Oh, and the Erebor stuff is also intercut with Gandalf sneaking into Dol Guldur and having an encounter with Sauron that doesn't work bigtime and won't have any real dramatic payoff in the third film...
At least there's isn't much with Radagast.
But on to the titular dragon.
You've been informed he's the greatest dragon in the history of film. Personally, I prefer the dragon in Dragonslayer. But Smaug is niftily voiced by Benedict Cumberbatch, and he's a good special effect, although I thought the facial design verged on cartoony. All in all, if Jackson had simply stuck to the source material, the sequence would've been at least as good as the Gollum biz in Part One.
But Jackson lays waste to the conversation between Bilbo and Smaug. Wrecks it, destroys it. Deprives it of any sort of internal logic. After some impressive buildup involving lots of cascading treasure as Smaug wakes up, you have Bilbo putting on the ring, and ringo-vision ensues, and the whole opening of the conversation is in that, and it just isn't visually satisfactory. Then, a la the spider scene, Bilbo, for no reason at all, takes off the ring, the only thing keeping him invisible and alive. From that point it's a ton of talking-villain horsecrap, with Smaug going on and on, inventing reasons for why he shouldn't kill Bilbo at any given time. It's just effing, effing dumb.

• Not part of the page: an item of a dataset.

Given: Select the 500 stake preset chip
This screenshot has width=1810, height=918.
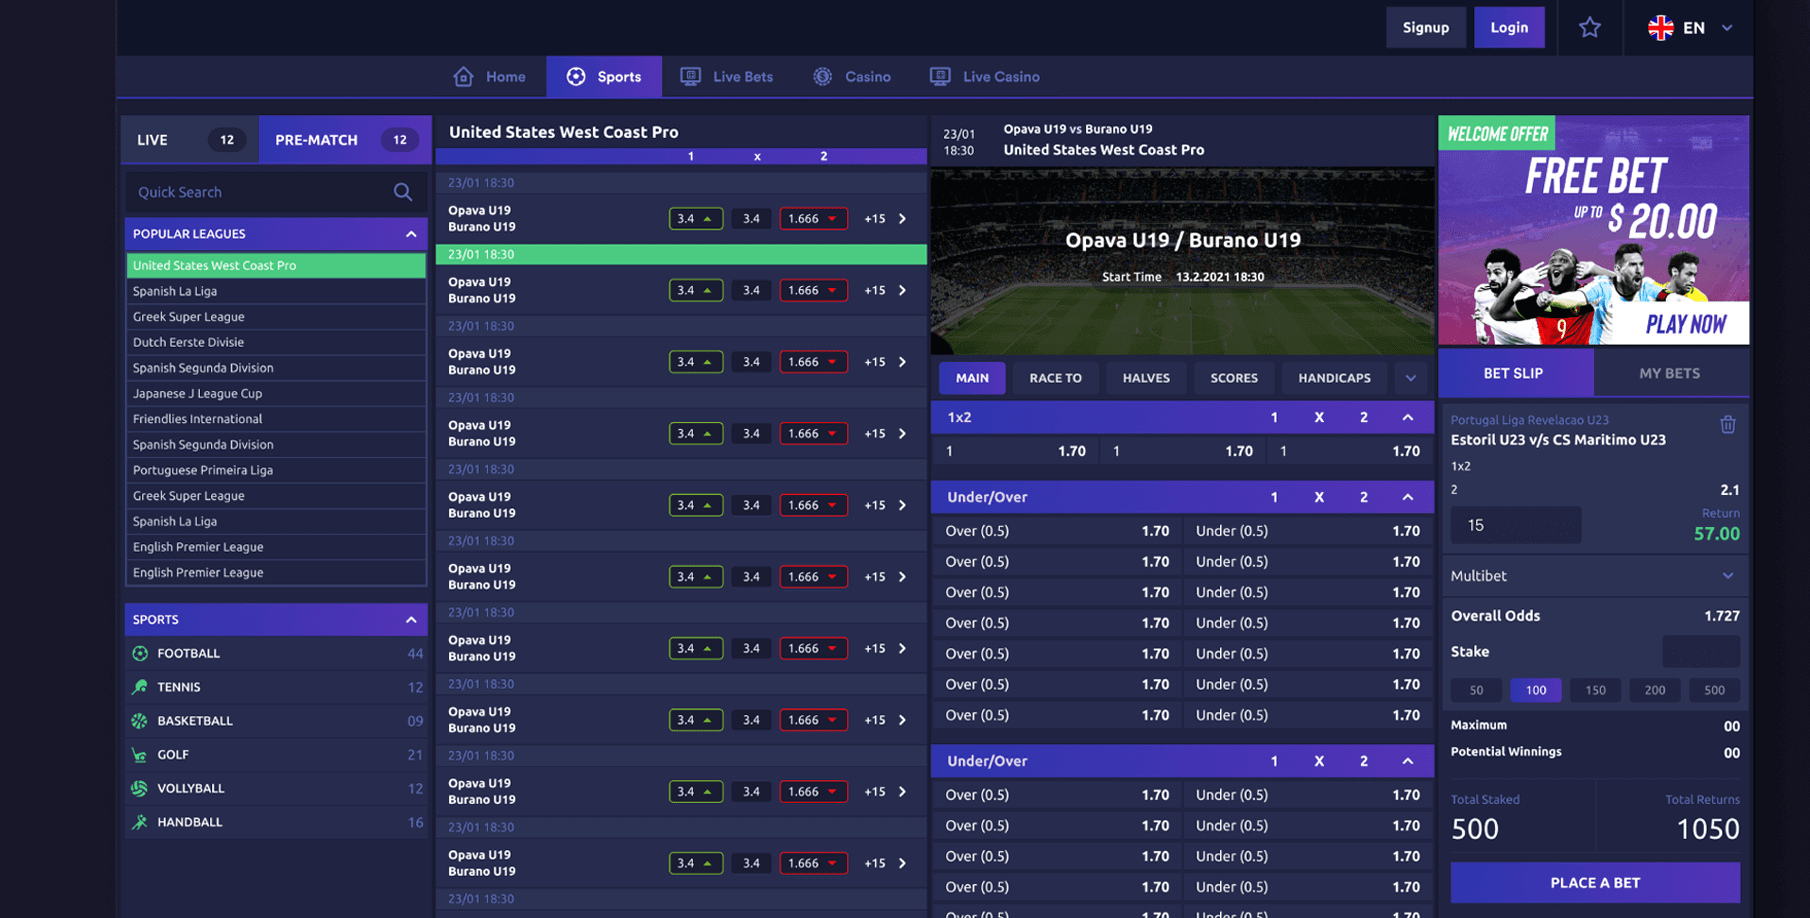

But it's not as dumb as what follows.
Jackson, as I said, is a completely doctrinaire film-maker, and when he opted to turn Tolkien's one-volume kid's book into a three-part extravaganza, he felt compelled to inject a vast quantity of climactic loud and stupid into parts one and two, well, because...you just got to. The end of the first Hobbit movie, with the tilting pine trees, was maybe the single worst part, and the climax of Smaug is the worst part of either movie so far. For some reason, after Bilbo's had his brush with the dragon, the dwarves decide they've got to rush off to "the dwarf forges" and do...something. Really, you can't tell at all what they've got in mind. There's an endless amount of running here and there, swinging on chains, sliding down slides, riding in mining-cars and on rivers of molten gold, screaming, and apparently fulfilling some sort of complicated plan (which couldn't have been agreed upon beforehand) to...
Run here and there, swing on chains, slide down slides, ride in mining-cars and on rivers of molten gold, and...pour an instantly liquid giant golden dwarf-statue onto Smaug, whom it has no effect upon, and there wouldn't be any reason why anyone would think it would anyway. He starts to fly off to Erebor, acting like he's dangerous, but he's not. He can't catch anybody, mostly because he talks too much. He's the most incompetent dragon ever. He's about on a par with the zombies in Shaun of the Dead, who at least were just zombies. Yeah, Mr. Cumberbatch has a good dubbing voice, but the characterization is horrendous.
And then the movie just stops.
Martin Freeman is good as Bilbo, and Mckellan is excellent as Gandalf, as usual. I also rather like the fellow who plays Balin, who ever he is. I was happy to see Orlando Bloom again. The music was nondescript. By the time I got out of the theater, I was really glad to. This thing is like Temple of Doom Part 2 or Van Helsing Part 3.
Jackson really seems to have lost it.